The tribunal outlined a sensible approach, but how does this differ from the record in Ontario on how the government developed the existing setback limits in the first place? In an earlier decision in 2011 in Hanna v. Ontario (Attorney General), the Ontario Divisional Court found that the government, in setting the existing 550-metre setback limit, had received 1,300 written submissions from scientists, engineers, and academics and had also considered more than 100 studies as well as publicly available scientific literature.

Studies show that five to 10 per cent of people living near wind turbines report being annoyed by the sound. Indeed, the mere prospect of seeing a wind turbine outside your window can prompt all kinds of frenzy with everything from allegations of vertigo and sleep disorders to loss of hearing due to the noise. However, there’s no scientific evidence that the noise created by wind turbines actually causes health problems. Also, some studies show that the reported levels of annoyance related as much to a person’s attitude toward the visual impact of wind turbines as to the actual sound level emitted.
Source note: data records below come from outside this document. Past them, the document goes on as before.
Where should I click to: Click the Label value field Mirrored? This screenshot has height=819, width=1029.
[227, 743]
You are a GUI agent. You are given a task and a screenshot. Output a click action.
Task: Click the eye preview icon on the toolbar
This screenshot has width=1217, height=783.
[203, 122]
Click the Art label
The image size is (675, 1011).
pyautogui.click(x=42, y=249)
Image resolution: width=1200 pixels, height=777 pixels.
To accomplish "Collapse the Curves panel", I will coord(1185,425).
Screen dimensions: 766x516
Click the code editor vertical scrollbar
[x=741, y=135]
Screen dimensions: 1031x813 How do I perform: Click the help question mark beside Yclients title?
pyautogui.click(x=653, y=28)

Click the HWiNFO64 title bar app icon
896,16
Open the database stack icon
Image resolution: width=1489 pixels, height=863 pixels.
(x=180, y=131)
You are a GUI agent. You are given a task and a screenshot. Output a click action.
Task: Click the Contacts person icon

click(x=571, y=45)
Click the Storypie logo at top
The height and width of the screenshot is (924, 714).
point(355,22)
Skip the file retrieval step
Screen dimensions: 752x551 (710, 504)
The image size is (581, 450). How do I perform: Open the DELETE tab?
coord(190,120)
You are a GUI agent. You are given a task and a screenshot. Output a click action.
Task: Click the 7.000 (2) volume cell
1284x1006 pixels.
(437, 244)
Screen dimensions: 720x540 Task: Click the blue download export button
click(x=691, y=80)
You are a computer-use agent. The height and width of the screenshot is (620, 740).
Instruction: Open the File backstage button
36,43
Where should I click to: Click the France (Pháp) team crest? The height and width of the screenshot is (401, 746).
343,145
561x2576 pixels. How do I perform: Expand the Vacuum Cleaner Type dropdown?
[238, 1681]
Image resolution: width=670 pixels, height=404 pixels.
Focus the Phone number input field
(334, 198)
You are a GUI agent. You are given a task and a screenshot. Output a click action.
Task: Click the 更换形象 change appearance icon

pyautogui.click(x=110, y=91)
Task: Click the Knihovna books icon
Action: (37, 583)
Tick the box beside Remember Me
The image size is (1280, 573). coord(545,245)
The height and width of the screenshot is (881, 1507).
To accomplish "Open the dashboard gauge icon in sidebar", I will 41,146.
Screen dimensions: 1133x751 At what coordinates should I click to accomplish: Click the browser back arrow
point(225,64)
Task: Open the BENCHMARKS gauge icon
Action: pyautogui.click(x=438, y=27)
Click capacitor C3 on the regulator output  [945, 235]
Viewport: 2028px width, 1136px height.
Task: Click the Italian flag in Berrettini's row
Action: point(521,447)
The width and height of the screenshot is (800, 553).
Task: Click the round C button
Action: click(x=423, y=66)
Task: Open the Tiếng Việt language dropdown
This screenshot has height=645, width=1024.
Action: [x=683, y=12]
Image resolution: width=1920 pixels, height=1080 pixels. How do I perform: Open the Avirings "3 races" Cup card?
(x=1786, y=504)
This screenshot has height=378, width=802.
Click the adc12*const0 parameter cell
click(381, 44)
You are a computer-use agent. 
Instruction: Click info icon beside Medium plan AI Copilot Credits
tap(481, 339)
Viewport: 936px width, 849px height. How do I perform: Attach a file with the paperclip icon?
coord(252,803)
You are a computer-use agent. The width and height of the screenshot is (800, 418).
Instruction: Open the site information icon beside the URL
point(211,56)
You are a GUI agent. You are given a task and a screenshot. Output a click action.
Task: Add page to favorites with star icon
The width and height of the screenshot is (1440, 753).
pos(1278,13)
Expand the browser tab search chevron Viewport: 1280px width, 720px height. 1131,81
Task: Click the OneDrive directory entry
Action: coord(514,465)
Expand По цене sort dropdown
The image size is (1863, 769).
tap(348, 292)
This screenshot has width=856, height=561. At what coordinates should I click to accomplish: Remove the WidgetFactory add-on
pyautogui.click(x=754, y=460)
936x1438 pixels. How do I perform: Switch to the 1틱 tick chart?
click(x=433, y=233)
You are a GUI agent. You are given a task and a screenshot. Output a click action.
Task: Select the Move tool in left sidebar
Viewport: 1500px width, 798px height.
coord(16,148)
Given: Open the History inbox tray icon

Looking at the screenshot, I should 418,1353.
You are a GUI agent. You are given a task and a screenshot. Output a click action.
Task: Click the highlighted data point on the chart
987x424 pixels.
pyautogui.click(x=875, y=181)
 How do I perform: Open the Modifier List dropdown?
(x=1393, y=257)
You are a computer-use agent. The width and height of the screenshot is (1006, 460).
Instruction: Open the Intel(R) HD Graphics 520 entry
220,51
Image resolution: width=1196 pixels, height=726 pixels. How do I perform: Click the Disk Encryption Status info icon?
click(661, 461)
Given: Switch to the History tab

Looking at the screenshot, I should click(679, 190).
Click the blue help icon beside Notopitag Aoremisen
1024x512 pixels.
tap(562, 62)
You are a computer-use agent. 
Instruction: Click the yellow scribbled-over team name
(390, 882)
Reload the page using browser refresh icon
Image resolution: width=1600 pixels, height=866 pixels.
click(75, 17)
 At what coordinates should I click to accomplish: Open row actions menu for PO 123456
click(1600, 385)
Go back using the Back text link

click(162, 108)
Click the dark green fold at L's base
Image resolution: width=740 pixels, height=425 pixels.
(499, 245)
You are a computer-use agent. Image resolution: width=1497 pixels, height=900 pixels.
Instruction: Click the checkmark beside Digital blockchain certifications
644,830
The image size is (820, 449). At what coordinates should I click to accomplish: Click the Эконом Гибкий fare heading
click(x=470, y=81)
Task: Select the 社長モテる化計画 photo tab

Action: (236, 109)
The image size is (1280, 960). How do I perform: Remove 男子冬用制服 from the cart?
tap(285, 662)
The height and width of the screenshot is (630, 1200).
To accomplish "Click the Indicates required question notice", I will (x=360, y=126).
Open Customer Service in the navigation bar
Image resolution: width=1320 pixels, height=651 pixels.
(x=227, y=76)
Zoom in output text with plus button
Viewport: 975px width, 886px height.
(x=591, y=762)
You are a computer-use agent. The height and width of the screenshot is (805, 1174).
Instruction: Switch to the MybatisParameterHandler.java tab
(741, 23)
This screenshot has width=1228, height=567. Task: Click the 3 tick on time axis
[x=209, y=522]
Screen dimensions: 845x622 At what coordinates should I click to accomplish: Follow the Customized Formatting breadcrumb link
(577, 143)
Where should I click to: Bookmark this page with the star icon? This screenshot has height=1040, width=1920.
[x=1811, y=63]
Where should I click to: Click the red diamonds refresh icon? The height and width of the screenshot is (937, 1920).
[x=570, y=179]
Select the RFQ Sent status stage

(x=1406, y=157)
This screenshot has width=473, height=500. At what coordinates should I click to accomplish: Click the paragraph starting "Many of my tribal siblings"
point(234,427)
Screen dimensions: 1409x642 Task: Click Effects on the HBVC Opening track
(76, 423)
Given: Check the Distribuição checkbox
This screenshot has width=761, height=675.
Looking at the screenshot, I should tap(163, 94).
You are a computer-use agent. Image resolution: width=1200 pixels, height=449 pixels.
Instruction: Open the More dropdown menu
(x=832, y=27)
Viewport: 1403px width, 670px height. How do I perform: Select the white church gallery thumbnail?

The problem, then, is that the people who don’t like wind turbines are more likely to report being annoyed by the sound. In addition, these studies suffer from selection bias as people who already think wind turbines have affected them select themselves to participate in the case studies. In any case, as the court in Hanna pointed out, the provincial government knew all of this information when it determined the existing setback levels.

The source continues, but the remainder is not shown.